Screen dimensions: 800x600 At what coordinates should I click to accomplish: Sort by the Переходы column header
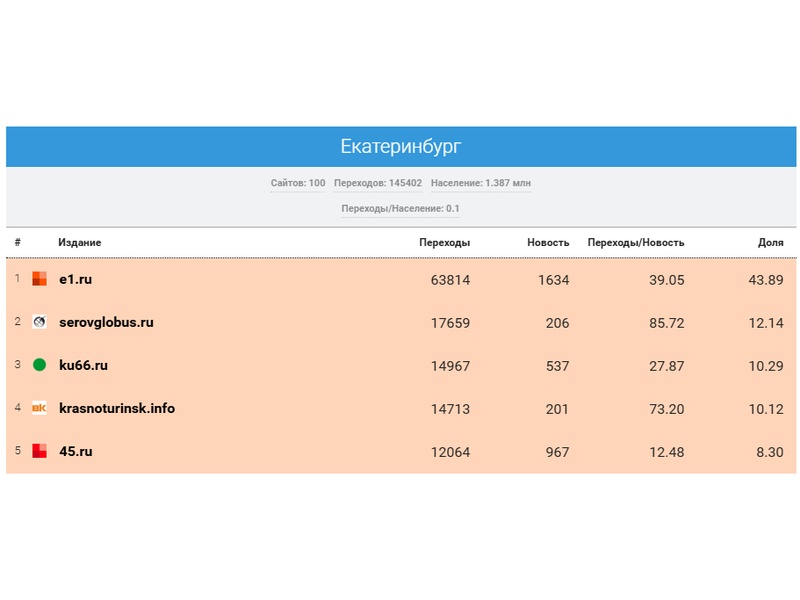(444, 243)
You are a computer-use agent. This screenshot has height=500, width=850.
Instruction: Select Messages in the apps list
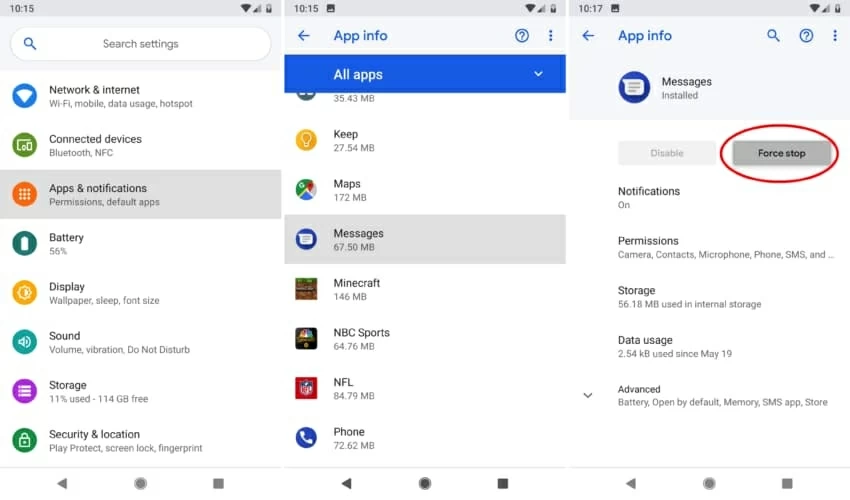coord(425,239)
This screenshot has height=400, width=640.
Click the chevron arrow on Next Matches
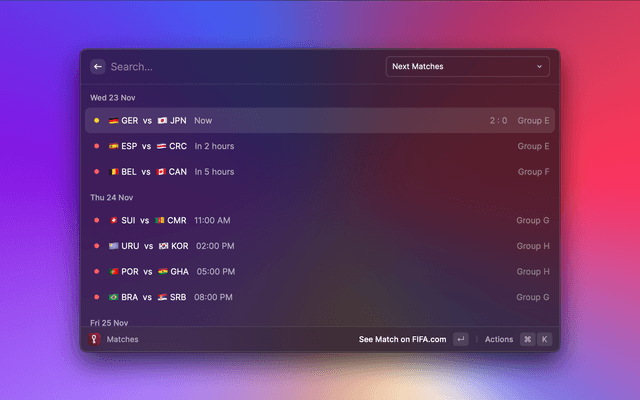tap(540, 67)
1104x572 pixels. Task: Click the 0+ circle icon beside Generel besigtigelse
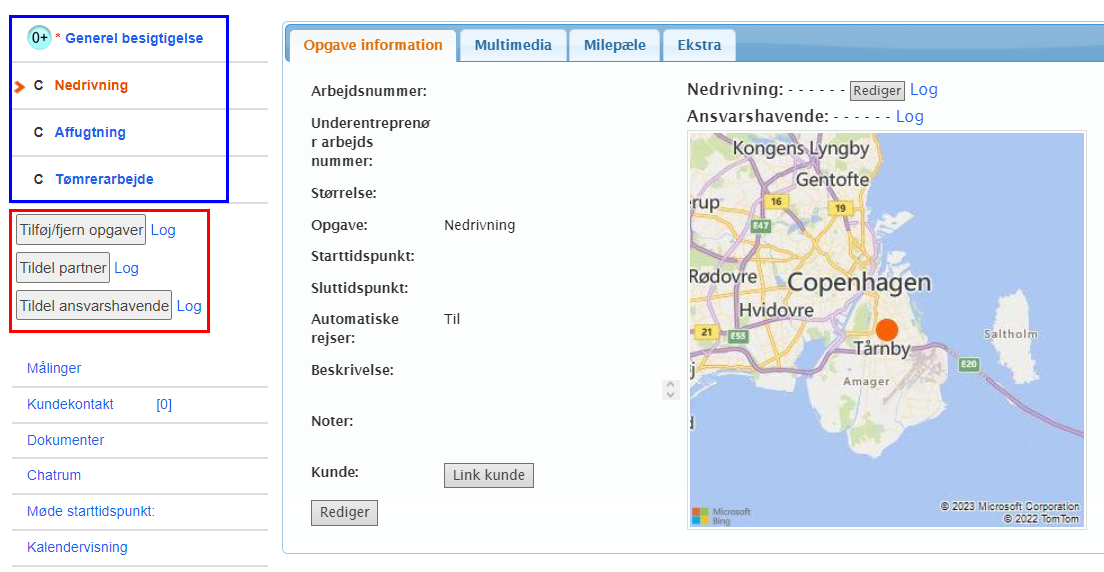click(39, 38)
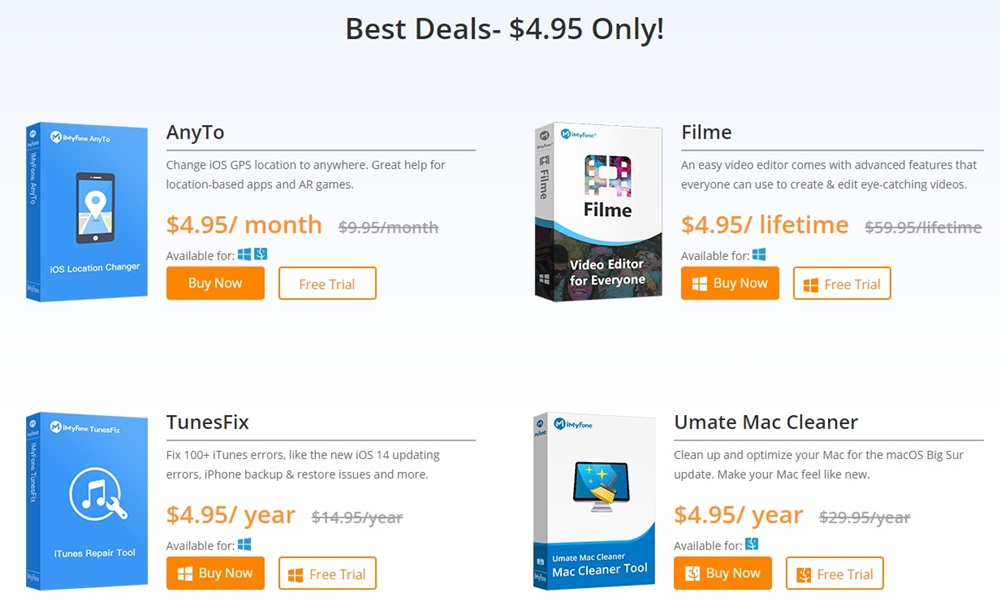Click the Windows icon under Filme availability
The height and width of the screenshot is (610, 1000).
760,255
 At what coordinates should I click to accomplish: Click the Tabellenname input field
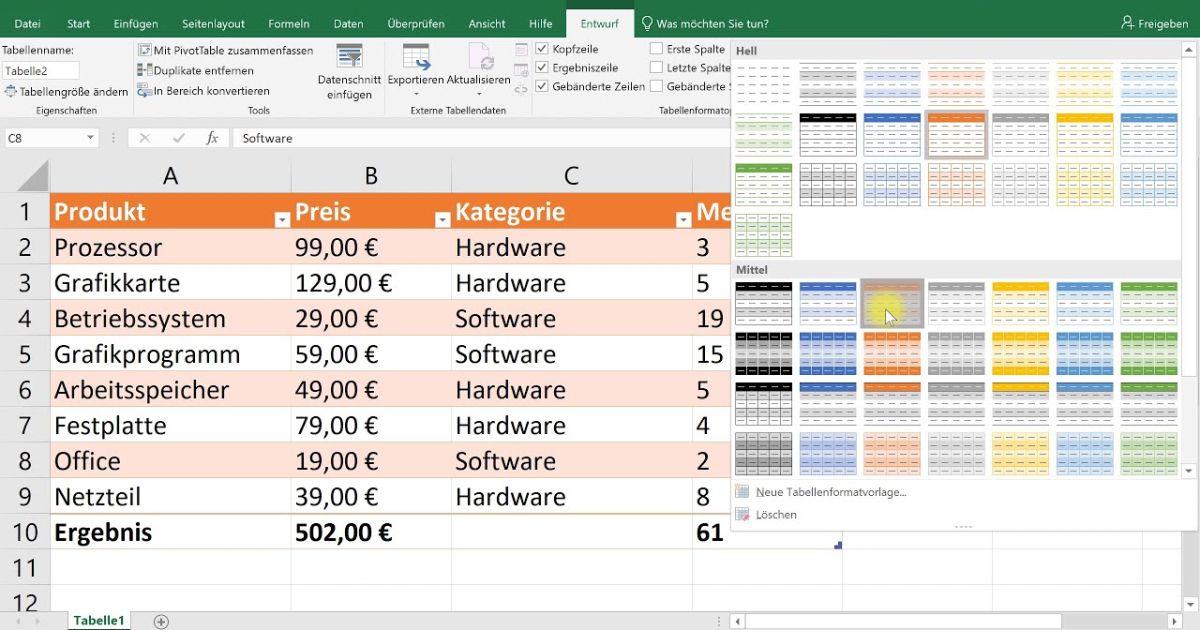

☆ ☆ ☆ ☆ ☆ ☆ ☆

__Problem details__: Restate the entries above word for word, keeping pictures out of the copy.

__Answer space__:
Screen dimensions: 800x600 At what coordinates should I click to accomplish: Sort by the Переходы column header
(444, 243)
You are a computer-use agent. This screenshot has height=500, width=850.
Instruction: Select Messages in the apps list
coord(425,239)
This screenshot has height=400, width=640.
Click the chevron arrow on Next Matches
tap(540, 67)
1104x572 pixels. Task: Click the 0+ circle icon beside Generel besigtigelse
click(39, 38)
Click the Windows icon under Filme availability
The height and width of the screenshot is (610, 1000).
760,255
 At what coordinates should I click to accomplish: Click the Tabellenname input field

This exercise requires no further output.